Maybe the reason is your image has too low alpha values (below 1 even where it's meant to be opaque)?
After fixing this, no hacks should be needed.

Well, actually I intentionally have parts of the image with alpha. It's an Unreal Material/Shader that produces a final image based on passed in color values. The colors may have alpha, and in fact fade to alpha. The orange could easily be configured to some other color like transparent green, and it still needs to output correctly. #00FF0011 The white crosshair could easily be passed in as some other arbitrary color too.

A crosshair.

This is procedurally generated using a bunch of signed distance fields and math so I don't have the option to make it a texture. Under the hood, it's essentially like compositing a bunch of RGBA textures into one final texture. When I have each pixel take the max value it of course comes out looking perfectly, but this would go terribly wrong if the pixels in my “images” overlapped.

The final compositing step in my material.

Here the “layers” are alpha blended and come out pretty wrong.
Alpha Blend Function


On second though, is it possible my alpha blend function is incorrect? Is the output alpha also supposed to multiply by itself, and the destination alpha by 1 - srcAlpha?

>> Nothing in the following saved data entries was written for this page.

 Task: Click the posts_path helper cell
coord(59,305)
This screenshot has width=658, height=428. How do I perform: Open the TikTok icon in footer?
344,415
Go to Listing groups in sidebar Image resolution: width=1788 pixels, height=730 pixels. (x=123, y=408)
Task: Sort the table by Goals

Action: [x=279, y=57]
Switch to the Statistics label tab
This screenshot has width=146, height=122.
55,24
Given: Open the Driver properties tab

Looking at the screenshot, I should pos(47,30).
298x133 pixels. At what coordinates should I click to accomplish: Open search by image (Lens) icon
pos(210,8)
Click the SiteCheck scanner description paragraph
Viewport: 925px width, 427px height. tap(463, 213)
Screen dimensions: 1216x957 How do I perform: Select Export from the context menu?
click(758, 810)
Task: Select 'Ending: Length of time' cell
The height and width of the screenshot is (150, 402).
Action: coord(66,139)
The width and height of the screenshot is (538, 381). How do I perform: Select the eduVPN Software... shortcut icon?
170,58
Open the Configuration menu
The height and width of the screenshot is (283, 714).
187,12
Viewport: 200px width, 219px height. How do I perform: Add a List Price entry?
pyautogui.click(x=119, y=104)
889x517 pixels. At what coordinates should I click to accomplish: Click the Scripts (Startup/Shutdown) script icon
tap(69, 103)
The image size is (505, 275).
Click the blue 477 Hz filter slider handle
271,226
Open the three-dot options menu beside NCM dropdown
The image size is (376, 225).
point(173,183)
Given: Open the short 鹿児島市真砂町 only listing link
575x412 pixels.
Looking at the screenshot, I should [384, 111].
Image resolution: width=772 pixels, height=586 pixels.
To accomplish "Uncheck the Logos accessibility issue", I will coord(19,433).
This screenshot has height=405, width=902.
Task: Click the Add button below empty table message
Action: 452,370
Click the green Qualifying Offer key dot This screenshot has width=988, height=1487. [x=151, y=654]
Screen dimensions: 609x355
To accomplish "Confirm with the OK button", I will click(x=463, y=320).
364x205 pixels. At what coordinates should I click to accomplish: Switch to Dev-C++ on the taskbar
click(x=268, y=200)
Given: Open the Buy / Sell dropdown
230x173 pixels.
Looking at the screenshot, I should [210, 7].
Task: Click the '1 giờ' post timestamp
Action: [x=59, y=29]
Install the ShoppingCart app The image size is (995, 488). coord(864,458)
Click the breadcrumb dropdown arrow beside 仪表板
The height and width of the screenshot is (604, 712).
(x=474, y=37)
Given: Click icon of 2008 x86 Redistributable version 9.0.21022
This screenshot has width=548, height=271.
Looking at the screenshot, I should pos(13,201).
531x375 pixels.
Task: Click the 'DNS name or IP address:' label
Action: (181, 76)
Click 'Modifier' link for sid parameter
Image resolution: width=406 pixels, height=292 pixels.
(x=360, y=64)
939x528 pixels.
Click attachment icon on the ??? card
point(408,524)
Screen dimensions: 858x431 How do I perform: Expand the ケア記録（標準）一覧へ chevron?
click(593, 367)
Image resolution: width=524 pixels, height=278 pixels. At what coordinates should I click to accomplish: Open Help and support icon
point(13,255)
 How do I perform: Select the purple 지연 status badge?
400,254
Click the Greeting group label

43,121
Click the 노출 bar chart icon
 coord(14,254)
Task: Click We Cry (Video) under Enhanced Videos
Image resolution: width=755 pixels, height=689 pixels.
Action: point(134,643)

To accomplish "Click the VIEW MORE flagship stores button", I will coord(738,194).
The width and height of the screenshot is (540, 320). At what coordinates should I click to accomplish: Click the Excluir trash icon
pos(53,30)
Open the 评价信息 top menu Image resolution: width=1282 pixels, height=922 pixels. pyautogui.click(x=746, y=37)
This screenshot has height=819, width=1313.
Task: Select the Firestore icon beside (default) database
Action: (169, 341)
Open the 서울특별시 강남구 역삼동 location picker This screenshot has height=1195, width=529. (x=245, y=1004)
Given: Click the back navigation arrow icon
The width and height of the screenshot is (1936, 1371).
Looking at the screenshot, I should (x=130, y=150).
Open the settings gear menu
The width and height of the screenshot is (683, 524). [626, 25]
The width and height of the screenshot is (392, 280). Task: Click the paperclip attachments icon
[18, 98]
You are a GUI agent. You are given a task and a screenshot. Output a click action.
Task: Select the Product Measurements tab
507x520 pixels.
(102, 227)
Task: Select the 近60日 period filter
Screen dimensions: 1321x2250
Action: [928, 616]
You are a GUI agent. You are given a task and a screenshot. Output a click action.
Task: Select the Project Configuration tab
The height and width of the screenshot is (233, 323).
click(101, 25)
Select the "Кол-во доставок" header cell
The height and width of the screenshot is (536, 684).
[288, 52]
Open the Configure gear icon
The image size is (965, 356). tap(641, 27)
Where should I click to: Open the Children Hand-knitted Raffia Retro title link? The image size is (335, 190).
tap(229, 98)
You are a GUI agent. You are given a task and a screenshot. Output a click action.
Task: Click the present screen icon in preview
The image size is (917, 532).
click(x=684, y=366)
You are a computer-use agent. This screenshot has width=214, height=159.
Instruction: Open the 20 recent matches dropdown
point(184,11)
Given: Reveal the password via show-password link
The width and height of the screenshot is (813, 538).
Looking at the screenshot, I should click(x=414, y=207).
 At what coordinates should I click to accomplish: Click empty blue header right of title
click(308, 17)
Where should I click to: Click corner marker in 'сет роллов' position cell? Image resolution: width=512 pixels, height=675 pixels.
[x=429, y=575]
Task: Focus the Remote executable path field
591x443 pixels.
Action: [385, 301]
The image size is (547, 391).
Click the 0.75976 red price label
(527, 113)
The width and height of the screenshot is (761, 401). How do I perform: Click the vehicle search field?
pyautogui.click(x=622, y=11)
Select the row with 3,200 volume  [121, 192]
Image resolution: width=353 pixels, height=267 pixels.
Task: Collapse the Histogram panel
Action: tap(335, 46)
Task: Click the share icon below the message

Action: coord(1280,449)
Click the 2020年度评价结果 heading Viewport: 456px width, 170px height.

I just read this article and it seems like the alpha is actually supposed to be calculated with a different formula. Something I've never thought about before. https://ciechanow.ski/alpha-compositing/
If an object D has transparency DT and object S has transparency ST, then the resulting transparency RT of those two objects combined is equal to their product:

RT = DT × ST

However, transparency is just one minus alpha, so a substitution gets us:

1 − RA = (1 − DA) × (1 − SA)

Which expands to:

1 − RA = 1 − DA − SA + DA × SA

And simplifies to:

RA = DA + SA − DA × SA

This can be further minimized to one of the two equivalent forms:

RA = SA + DA × (1 − SA)

RA = DA + SA × (1 − DA)

OK, that was the problem. My alpha blend function incorrectly combined the alphas and now my image looks correct.

To summarize,
RGB = (src.RGB * src.A) + (dest.RGB * (1 - src.A))
A = src.A + dest.A * (1 - src.A)

I had incorrect results because I was doing:
RGBA = (src.RGBA * src.A) + (dest.RGBA * (1 - src.A))

Correct Alpha Blend

ill said:
However, transparency is just one minus alpha,

That's usually my source of confusion, because conventions differ. Sometimes alpha = opacity, but sometimes alpha = transparency. Varies between application or people.

Glad you made it work.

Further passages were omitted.